WASHINGTON - California executed its oldest condemned inmate last night for arranging a triple murder 25 years ago to silence witnesses in another killing.
Clarence Ray Allen, was pronounced dead by lethal injection at San Quentin State Prison, less than an hour after his 76th birthday ended at midnight.
The United States Supreme Court denied requests to stay the execution.
"The court entered orders denying the requests for stays of execution and the petitions" for Allen, said a Supreme Court spokesman.
California Governor Arnold Schwarzenegger said that he would not spare Allen's life.
Supreme Court Justice Stephen Breyer issued a dissenting statement, citing Allen's age, bad health and the fact he had been on death row for 23 years. As well, Allen was legally blind, deaf, used a wheelchair and suffered from chronic heart disease and diabetes.
"I believe that in the circumstances he raises a significant question as to whether his execution would constitute cruel and unusual punishment," Breyer said.
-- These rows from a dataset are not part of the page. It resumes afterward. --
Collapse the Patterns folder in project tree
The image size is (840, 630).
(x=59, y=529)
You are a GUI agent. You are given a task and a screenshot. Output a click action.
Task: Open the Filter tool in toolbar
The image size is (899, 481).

Allen, who maintained he was innocent, was sentenced to death for ordering the killings in 1980 of three people while serving a life sentence for murder in prison.
Schwarzenegger said in a statement denying clemency to Allen: "His conduct did not result from youth or inexperience, but instead resulted from the hardened and calculating decisions of a mature man."
A 77-year-old man in Mississippi last month became the oldest person executed in the US since it resumed capital punishment in 1977.